Chapter 22 Simulating and Visualizing Randomness

In Chapter 21 we examined models for stochastic biological systems. These types of models are an introduction to the study of stochastic differential equations (SDEs). A common theme to SDEs is learning how to analyze and visualize randomness, broadly defined. In order to do that we will need to level up our skills to summarize a cohort of simulations over time. Let’s get started!

22.1 Ensemble averages

Consider Figure 22.1, which shows the weather forecast for Kuopio, a city in Finland (Finnish Meteorological Institute 2021):45

Long term weather forecast for Kuopio, a city in Finland, from the Finnish Weather Institute. Accessed 16-Dec 2021.

FIGURE 22.1: Long term weather forecast for Kuopio, a city in Finland, from the Finnish Weather Institute.
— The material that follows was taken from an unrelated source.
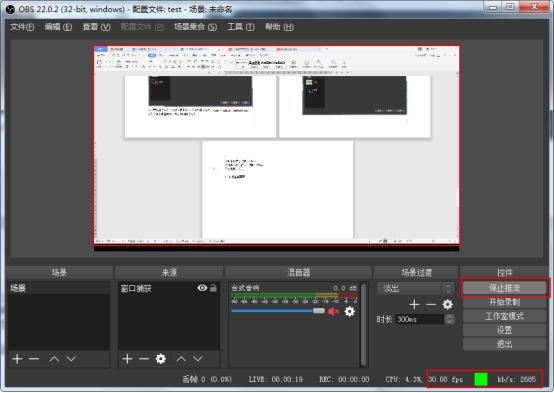Move the scene down with the arrow
The height and width of the screenshot is (393, 554).
[x=71, y=359]
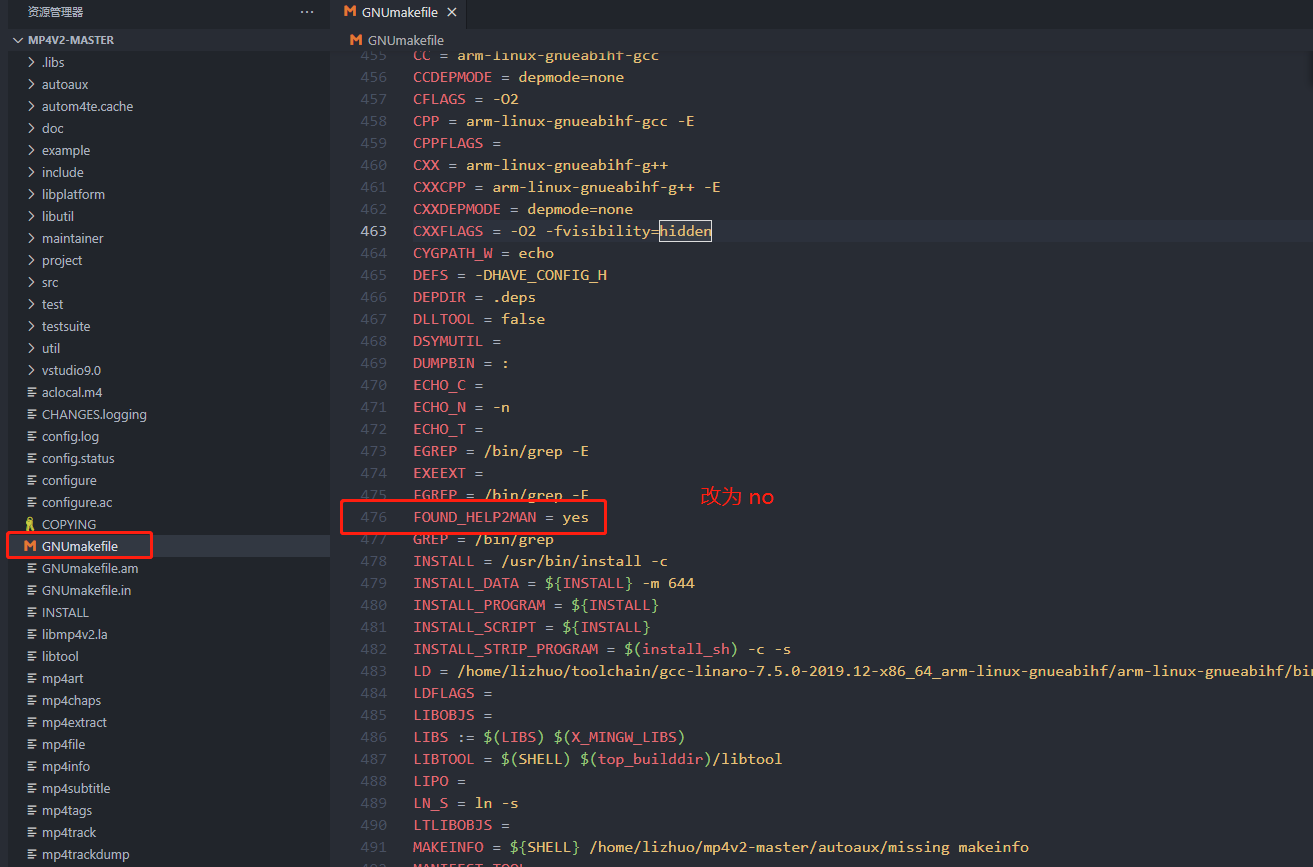
Task: Expand the vstudio9.0 folder
Action: tap(71, 370)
Accessed 16-Dec 2021.

Figure 22.1 shows a great example of what is called an ensemble average. The horizontal axis lists the time of day and the vertical axis is the temperature (the bar graph represents precipitation). The forecast temperature at a given point in time can have a range of outcomes, with the median of the distribution as the “temperature probability forecast”46. The red shading states that 80% of the outcomes fall in a given range, so while the median temperature on Monday, December 20 (labeled as Mo 20.12 - dates are represented as DAY-MONTH-YEAR) is \(-10^{\circ}\)C, it may range between \(-16\) and \(-4^{\circ}\)C (3 to 24 \(^{\circ}\)F, brrr!). Based on the legends given, we would say the 80% confidence interval is between \(-10\) to \(-4^{\circ}\)C, or the models have 80% confidence for the temperature to be between that range of temperatures.
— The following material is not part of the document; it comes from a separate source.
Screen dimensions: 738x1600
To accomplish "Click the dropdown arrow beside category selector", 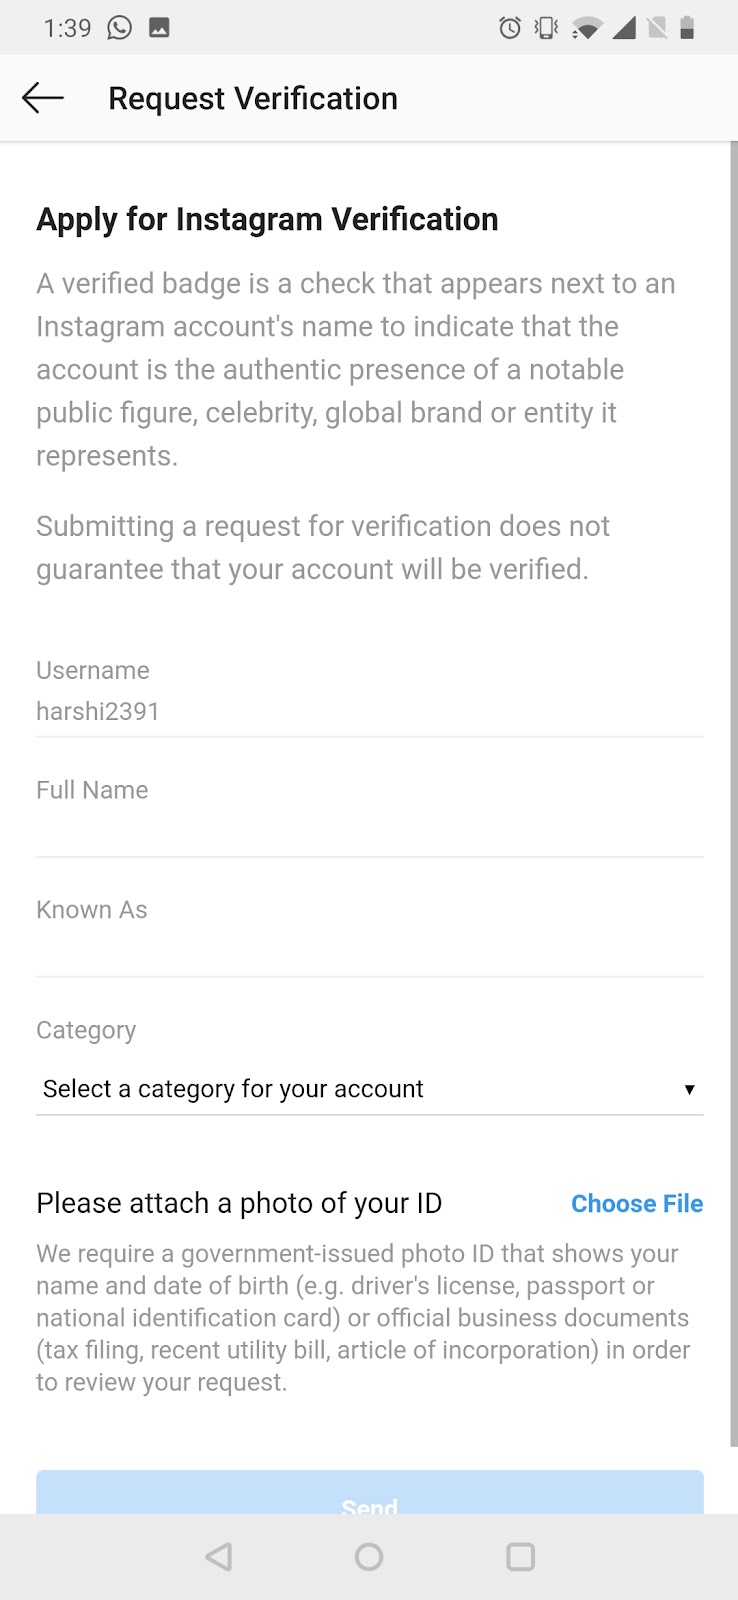I will tap(689, 1089).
Because there may be different factors that alter the weather in a particular spot (e.g. the timing of a low pressure front, clouds, etc.) there are different possibilities for an outcome of the weather forecast. While it may seem like forecasting weather is impossible to do, sometimes these changes lead to small fluctuations in the forecasted weather at a given point. The ensemble average in Figure 22.1 becomes more uncertain (wider shading), as unforeseen events may drastically change the weather in the long term.

22.1.1 Spaghetti plots

Now let’s focus on how to construct an ensemble average, but first let’s start with a sample dataset. Consider the following data in Table 22.1. Notice how all the simulations (sim1, sim2, sim3) share the variable t in common, so it makes sense to plot them on the same axis in Figure 22.2. We call a plot of all of the simulations together a spaghetti plot, because, well, it can look like a bowl of spaghetti noodles was dumped all over the plotting space.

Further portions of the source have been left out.